We can see here that the reward is distributed only if the totalEarningPower is higher than 0.
function rewardPerTokenAccumulated() public view virtual returns (uint256) {
if (totalEarningPower == 0) return rewardPerTokenAccumulatedCheckpoint;
return rewardPerTokenAccumulatedCheckpoint
+ (scaledRewardRate * (lastTimeRewardDistributed() - lastCheckpointTime)) / totalEarningPower;
} The problem is that if during a reward distribution all the stakers withdraw, then the funds will be stuck forever in the smart contract.
You can copy-paste this test in a contract of the GovernanceStaker.t.sol file and run forge test --mt test_stuckBalancePOC.

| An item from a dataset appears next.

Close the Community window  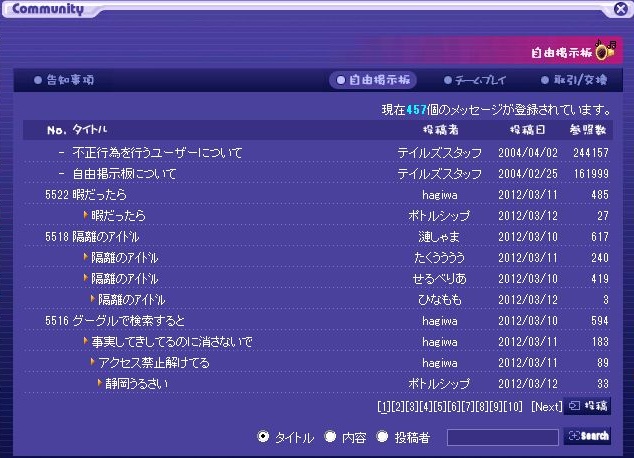coord(620,9)
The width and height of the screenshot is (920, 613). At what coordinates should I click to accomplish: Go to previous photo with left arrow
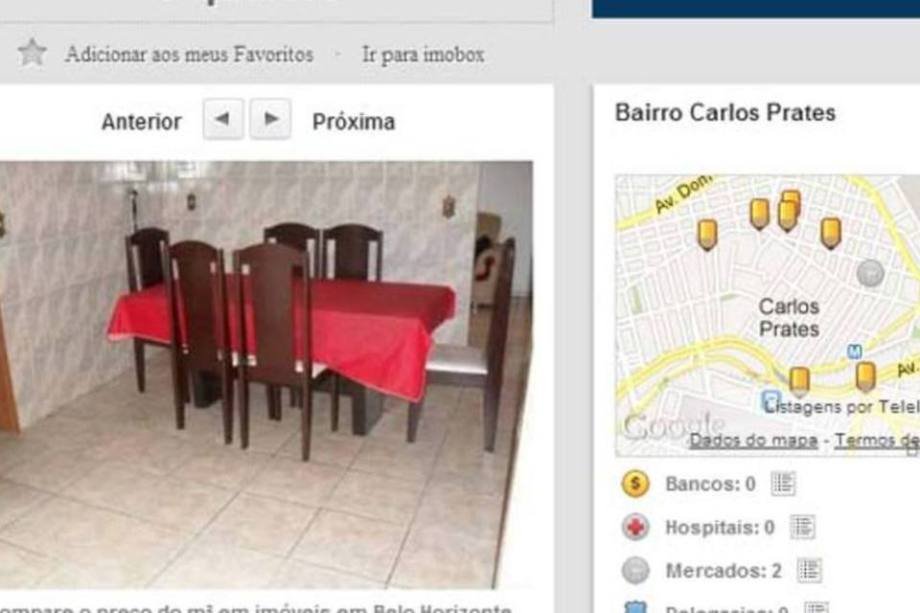[223, 119]
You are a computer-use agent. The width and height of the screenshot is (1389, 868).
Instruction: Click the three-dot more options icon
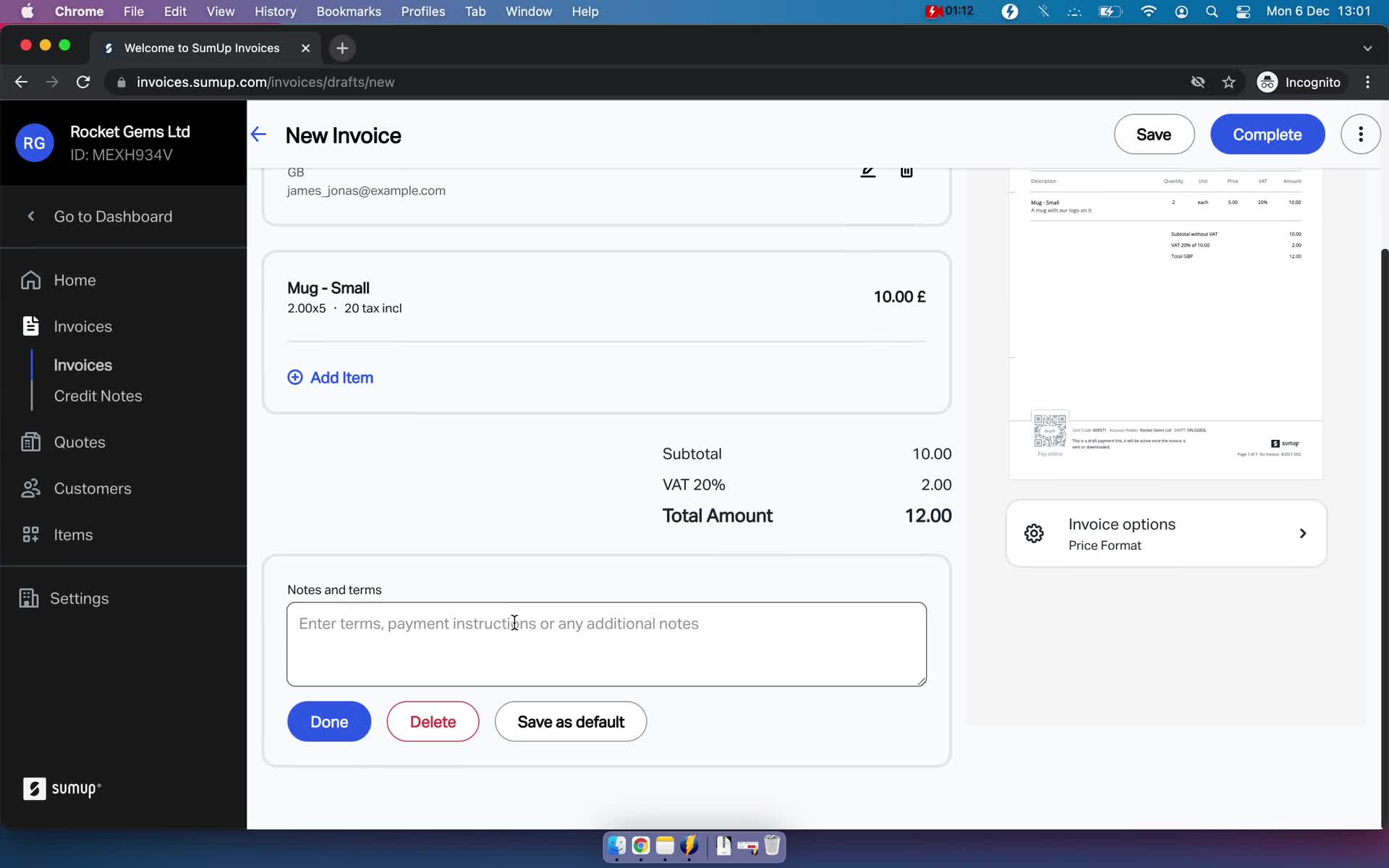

function test_stuckBalancePOC() public {
address BOB = makeAddr("BOB");
// Bob stake 1 token
(, GovernanceStaker.DepositIdentifier _depositId) = _boundMintAndStake(BOB, 1e18,BOB);
uint256 _rewardAmount = 1000e18;
//The protocol notify some rewards
_mintTransferAndNotifyReward( _rewardAmount);
//We jump the half of the reward duration
_jumpAheadByPercentOfRewardDuration(50);
//Bob claim his rewards
vm.prank(BOB);
govStaker.claimReward(_depositId);
//Bob the withdraw his staking balance
vm.prank(BOB);
govStaker.withdraw(_depositId,1e18);
//We jump the rest of the reward duration
_jumpAheadByPercentOfRewardDuration(50);
uint256 unclaimedReward= govStaker.unclaimedReward(_depositId);
uint256 rewardGovBalance = rewardToken.balanceOf(address(govStaker));
// we can see that Bob have no unclaimed reward
assertEq(unclaimedReward, 0);
//There is some funds that are stuck in the contract
assertEq(rewardGovBalance, 500e18 +1);
}The rewards will be stuck forever.
https://github.com/sherlock-audit/2024-11-tally/blob/main/staker/src/GovernanceStaker.sol#L303-L308
Foundry
The protocol should implement a function to redistribute the undistributed rewards.